Bilindiği gibi, devlet bir “Amme Hukuku” konusudur. Bu konu ile amme hukukçuları uğraşır. Türkiye’de bu alanın en yetkililerinden biri Ord. Prof. Dr. Recai Okandan’dır. O, öteki meslektaşlarının çoğu gibi, hacimli eserini daha ziyade Batılı hukukçuların araştırmalarına dayanarak kaleme alır[1]. Gerek Okandan, gerekse Prof. Sadri Maksudi Arsal[2] ve gerekse Prof. Üçok-Mumcu[3] Türk hukuk tarihine dair yazdıkları eserlerde Selçuklu Devleti’ne ya hiç temas etmezler, yahut da pek sathi olarak temas ederler. Hocam Prof. Fuad Köprülü bu hususta bazı önemli konuları aydınlığa kavuşturmuşsa da, Selçuklu Devleti üzerinde ayrıca durmaz[4]. İngiliz tarihçisi A.K.S. Lambton, Selçuklu Devleti’ne dair Batılı bir araştırmacıdan hiç de beklenmeyen fikirler ileri sürer [5].
Ord. Prof. R. Okandan’a göre, devlet:
1 — Hukuki yönden,
2 — Tarihî-siyasî yönden,
3 — Ekonomik yönden,
4 — Ahlakî yönden incelenebilir[6].
Bizce Türk devletleri dikkate alındığında bu tasnif eksiktir.
Zira, devlet bütün bu yönleriyle beraber aynı zamanda bir medeniyet konusudur. Devleti medenî yönden de ele almak gerekir.
Biz bu konuşmamızda Selçuklu Devleti’ni daha ziyade hukukî ve medenî yönlerden ele alacağız.
Öte yandan, devleti devlet yapan bazı unsurlar vardır. Prof. Okandan’a göre, bunlar devletin;
1—İnsan unsuru,
2 — Ülke unsuru,
3— İktidar unsuru,
4— Kişilik unsurudur[7].
Batılı hukukçuların araştırmalarına dayanılarak yapılan bu tasnif, bize pek uymamaktadır.
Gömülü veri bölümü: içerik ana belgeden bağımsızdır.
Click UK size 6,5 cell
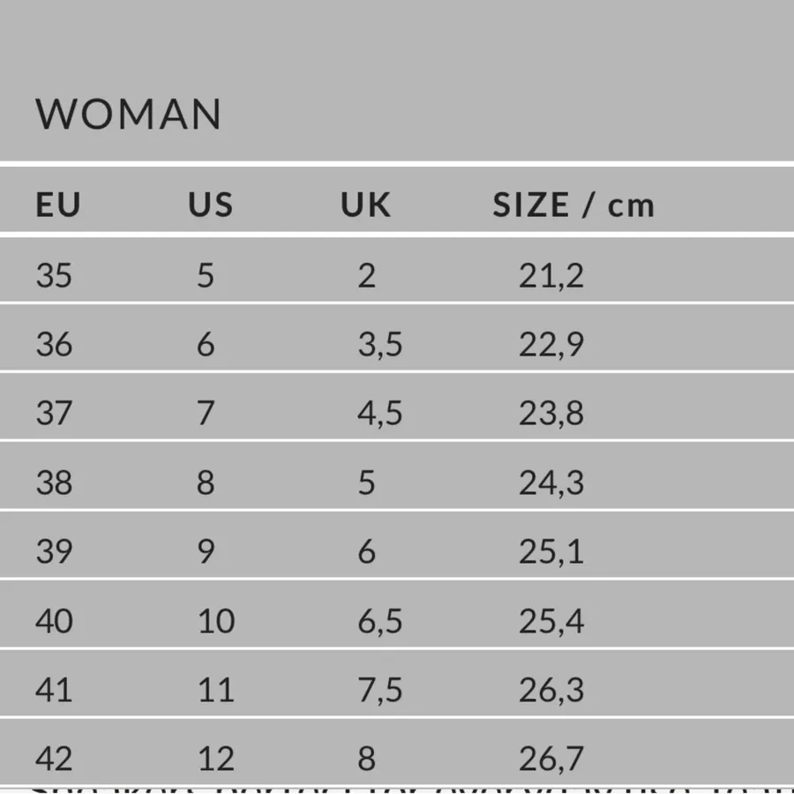This screenshot has height=794, width=794. (x=379, y=621)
Onun için biz bu 4 unsuru kurulmuş Türk devletlerini göz önünde bulundurarak;
1—Otorite (devlet otoritesi),
2 — (Otoritenin yerine getirilmesini sağlayan) teşkilât ve müesseseler,
3 —Ülke,
4 — Halk, diye değiştirdik.
Hukukçuların tasnifindeki “iktidar” unsurunu “otorite” olarak değiştirmemizin sebebi şudur:
İktidarda olmak mutlaka otorite sahibi olmayı gerektirmez. İktidarda olunur; fakat otorite sahibi olunmayabilir, veya otorite başkasının elinde bulunabilir.
Devlette “kişilik” gibi çok müphem bir terim bize uymamaktadır. Bu sebeple bunu büsbütün kaldırdık; bunun yerine “teşkilât” ve “müesseseleri” koyduk.
Bu kısa açıklamadan sonra devletin doğuşuna geçebiliriz.
Adı geçen Prof. Okandan, Batılı meslektaşlarının eserlerine dayanarak şu teorileri sıralamaktadır:
1—Aile teorisi,
2—Kuvvet ve mücadele teorisi,
3 — Biyolojik veya organik teori (devlet, canlı bir varlık),
4 — Ekonomik teori (devletin doğuşunu ekonomik olay gibi görme),
5 — Akıl teorisi (devlet insan aklının eseri),
6—Pozitif teori (kollektivitenin hukuken teşkilâtlanması).
Bunlara Türklere has bir teoriyi de ilâve etmek lazımdır:
7 — Psikolojik veya sosyo-psikolojik teori.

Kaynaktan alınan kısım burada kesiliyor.